Ross’s comment came amid signs a string of allegations may be damaging the Tories ahead of Thursday’s elections and as fresh claims over donations emerged.
He was asked on the BBC’s Andrew Marr show if Mr Johnson should quit if found to be in breach of the ministerial code, with Ross having previously called for the resignation of SNP leader Nicola Sturgeon if she had broken the rules.
“Of course, I think people expect the highest standards of those in the highest office of the land, that’s why I think people are looking at the investigations that are currently ongoing and waiting for the answers,” Mr Ross said.
The Electoral Commission this week launched an investigation into whether any donations or loans to pay for the refurbishment of his residence in No 11 were properly declared.
But new standards adviser Lord Geidt has also been tasked with reviewing the controversy, in an investigation expected to touch on whether he has breached the ministerial code.
Foreign Secretary Dominic Raab defended Mr Johnson on Sunday but declined to say whether the Prime Minister should resign if he is found to have broken the law by the Electoral Commission.
“I think the right thing for me to do is respect the integrity of those reviews and let them run their course rather than commenting on what may or may not be found at the end of it,” he told Marr.
Raab declined to deny a claim that a second invoice for lavish renovations of the Prime Minister’s residence in No 11 may have been settled with the supplier by a Tory donor.
And he was asked about the suggestion in The Sunday Times that an MP received a complaint from a Tory donor that they were asked to pay for a nanny for Johnson’s one-year-old son Wilfred.
“I have no idea, you don’t have conversations like that with the PM,” he told Sky’s Sophy Ridge On Sunday, as he derided the claim as “tittle-tattle”.
A No 10 spokeswoman said the Prime Minister “has covered the cost of all childcare”, but did not respond when asked if he paid for the original bill himself or had reimbursed somebody else.
Raab backed the Electoral Commission as some backbench Tories called for reform of the watchdog.
“I trust it to look at these things in the right way,” the Cabinet minister said.

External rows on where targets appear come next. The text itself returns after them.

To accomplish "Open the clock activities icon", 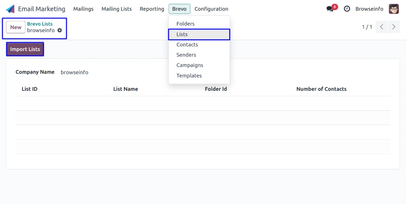I will coord(347,9).
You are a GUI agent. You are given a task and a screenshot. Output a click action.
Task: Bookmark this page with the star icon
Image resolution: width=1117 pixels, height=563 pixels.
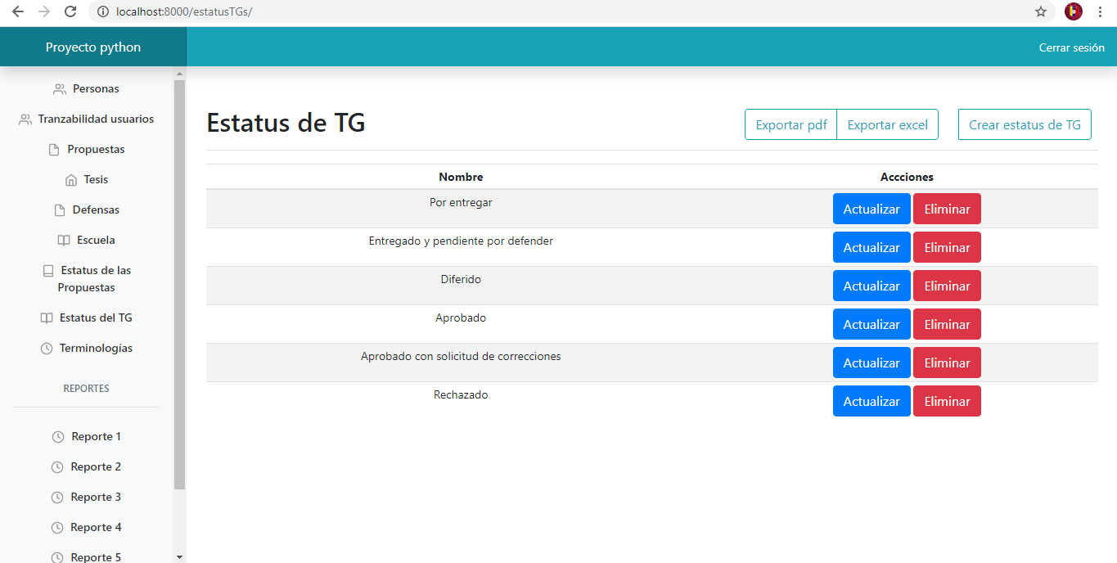click(x=1041, y=11)
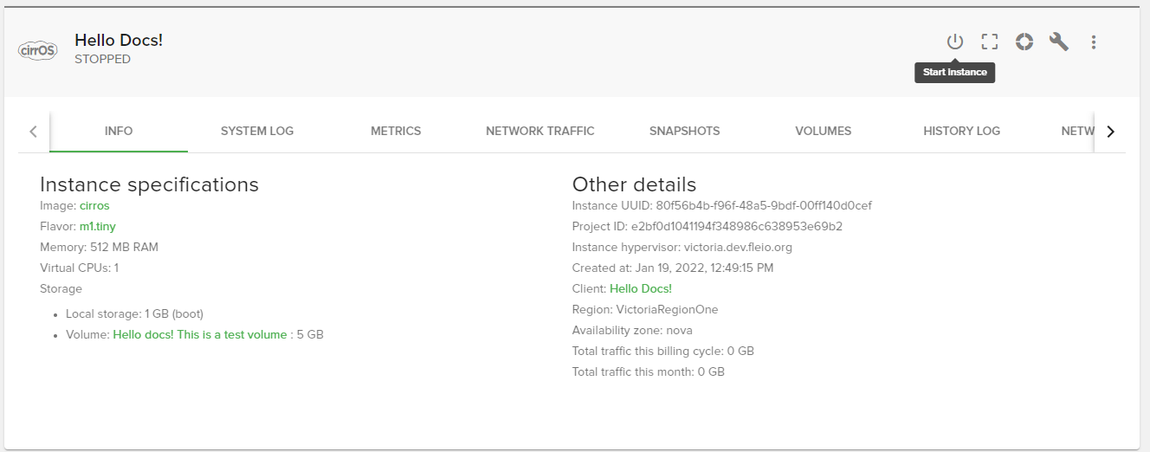Select the INFO tab
The image size is (1150, 452).
[x=119, y=132]
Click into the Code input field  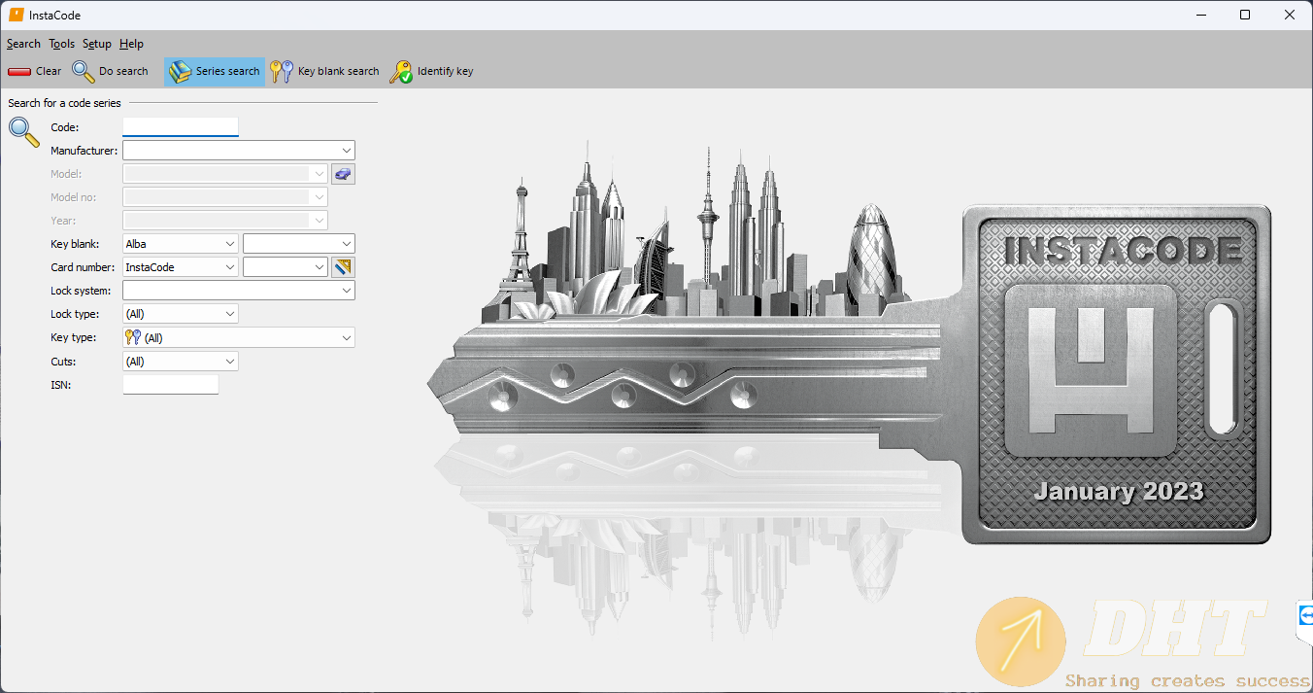(x=180, y=127)
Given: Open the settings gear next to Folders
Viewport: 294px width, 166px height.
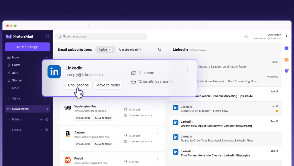Looking at the screenshot, I should click(x=46, y=119).

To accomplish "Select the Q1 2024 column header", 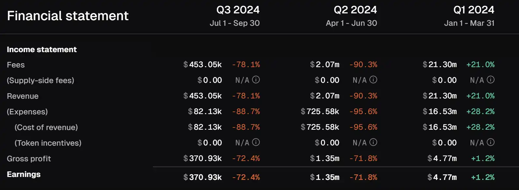I will coord(473,10).
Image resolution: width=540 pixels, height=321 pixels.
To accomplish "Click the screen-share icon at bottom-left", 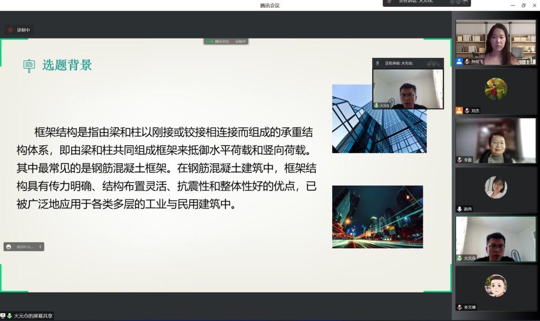I will pos(3,316).
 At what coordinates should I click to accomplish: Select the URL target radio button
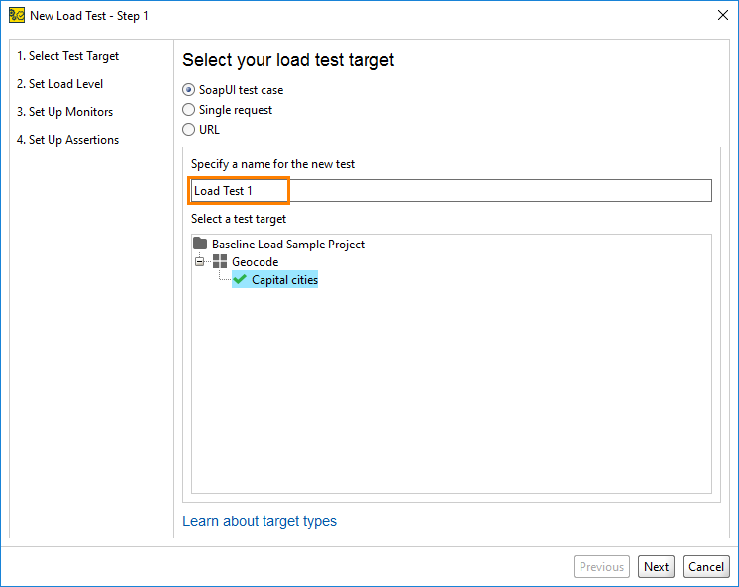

As well as pressure over the renovations, Johnson has been forced to deny saying he would rather see “bodies pile high” than impose a third coronavirus lockdown, on top of a lobbying row and allegations of cronyism.
Although earlier polls suggested the “sleaze” allegations were not significantly denting public support for the Tories, two fresh surveys gave evidence to the contrary ahead of the local elections in England and votes for the parliaments in Scotland and Wales.
The Conservatives fell to a five-point lead over Labour, with 42% compared to 37%, according to the Opinium poll of more than 2,000 adults between Wednesday and Friday.
That put the Tories down two points and Labour up four compared to a week earlier, halving the Conservatives’ lead ahead of the elections, in which some 48 million people are eligible to vote.
And in separate polling, Focaldata put Labour on 39%, one point behind the Tories, who previously had a healthy lead, according to The Sunday Times.
Johnson has denied breaking any laws over the refurbishment of his residence and insisted he had paid “personally” for the works.
But he has refused to say whether he received an initial loan from the Conservative Party, as Downing Street launched two separate reviews into the controversy.